Because Auernheimer’s code is relatively simple and he posted it online, it seems likely that others will reproduce what Auernheimer describes as his “brief experiment.” He wrote on Twitter that “the copycats are already here,” noting another round of hateful flyers were printed at UMass- Amherst.

In a March 27 interview with Motherboard, Auernheimer defended his actions, stating “I did not hack any printers. I sent them messages because they were configured to receive messages from the public.”

 

Anti-Semitic flyer distributed at campuses

Anti-Semitic flyer distributed at campuses

Auernheimer was sentenced to 3.5 years in prison in March 2013, reportedly charged with federal crimes for obtaining the personal data of more than 100,000 iPad owners from AT&T’s publicly accessible website.  In April 2014, according to Arstechnica, an appeals court reversed Auernheimer’s conviction and sentence because he was “charged in the wrong federal court.”

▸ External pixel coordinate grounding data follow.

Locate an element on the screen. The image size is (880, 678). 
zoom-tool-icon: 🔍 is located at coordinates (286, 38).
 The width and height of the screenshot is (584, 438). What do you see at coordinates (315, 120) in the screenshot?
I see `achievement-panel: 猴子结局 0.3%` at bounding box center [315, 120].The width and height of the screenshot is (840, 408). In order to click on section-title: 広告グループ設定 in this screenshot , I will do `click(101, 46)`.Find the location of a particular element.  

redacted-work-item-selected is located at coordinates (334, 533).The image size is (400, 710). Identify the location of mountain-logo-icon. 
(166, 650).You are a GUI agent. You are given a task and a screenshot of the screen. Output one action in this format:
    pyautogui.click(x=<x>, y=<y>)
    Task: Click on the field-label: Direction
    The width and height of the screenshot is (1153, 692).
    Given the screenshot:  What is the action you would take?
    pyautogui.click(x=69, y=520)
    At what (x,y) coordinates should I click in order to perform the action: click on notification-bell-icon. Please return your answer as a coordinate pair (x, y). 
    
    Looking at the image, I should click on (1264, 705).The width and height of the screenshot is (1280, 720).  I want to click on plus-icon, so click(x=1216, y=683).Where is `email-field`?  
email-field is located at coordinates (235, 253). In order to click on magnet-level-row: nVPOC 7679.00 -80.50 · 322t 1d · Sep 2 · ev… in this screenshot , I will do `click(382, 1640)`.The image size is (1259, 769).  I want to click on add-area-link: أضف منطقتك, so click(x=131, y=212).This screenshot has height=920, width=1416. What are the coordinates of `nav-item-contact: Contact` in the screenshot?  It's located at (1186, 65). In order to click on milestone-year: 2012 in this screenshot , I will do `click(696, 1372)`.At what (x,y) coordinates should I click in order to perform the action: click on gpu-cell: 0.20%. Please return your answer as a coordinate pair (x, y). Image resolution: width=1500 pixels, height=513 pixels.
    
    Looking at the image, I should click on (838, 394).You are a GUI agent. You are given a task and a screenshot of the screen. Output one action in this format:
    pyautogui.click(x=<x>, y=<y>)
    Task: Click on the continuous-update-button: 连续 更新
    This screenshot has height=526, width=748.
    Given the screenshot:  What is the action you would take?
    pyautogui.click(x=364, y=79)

A second flyer that attacked the LGBT community appeared on printers at the University of Massachusetts and UCLA over the weekend of March 26. The flyer, which used homophobic and racist slurs, indicated that the message “has been brought to you by the Gay Ni- -er Association of America [GNAA].” GNAA is a loosely affiliated group of Internet trolls who have hacked various websites.  Though it is unclear if Auernheimer sent this flyer as well, that is the name of a group that Auernheimer was associated with when he was involved in hacking the AT&T website, exposing the names of thousands of iPad users.

Mr. Auernheimer’s anti-Semitism dates back to at least 2009, when he created several videos that contained anti-Semitic ramblings and comments.  At the time, members of the Jewish community in Portland, Oregon, contacted the ADL with concern about Auernheimer, as threatening calls were made to an area synagogue at the same time that Auernheimer released a video in which he said he was going to Portland. Law enforcement believed that Mr. Auernheimer might have been the individual who made the calls.  A security awareness alert for Jewish institutions was circulated in the Portland area.

The FBI located Auernheimer at a hotel in the San Francisco area and warned him not to go near Jewish congregations or agencies. Auernheimer allegedly told the FBI that he was disgusted by Jewish teachings but not Jews. He later speculated that some sort of important “kike event” must have been going on in Portland.  He was never charged with any crimes related to the incident, nor was it determined that he actually had made the threatening calls.

Auernheimer, who describes himself as a "white nationalist hacktivist,"  does not try to hide his racism and anti-Semitism. In an October 2014 piece on The Daily Dot, he is quoted describing himself as "a long-time critic of Judaism, black culture, immigration to Western nations, and the media’s constant stream of anti-white propaganda." According to the article, he has a “giant swastika tattoo,” and wants the people who support him as “something of a folk hero” who beat “a controversial hacking conviction” to know that he is not just a “troll,” but is “incontrovertibly racist.”

In October 2014, on the white supremacist site the Daily Stormer (referenced on the flyer) Auernheimer ranted about "the Jews," whom he says built "an empire of wickedness the likes the world has never seen." He wrote, "They took control of our systems of finance and law. They hyperinflated our currency. They corrupted our daughters and demanded they subject themselves to sex work to feed their families. These are a people that have made themselves a problem in every nation they occupy, including ours."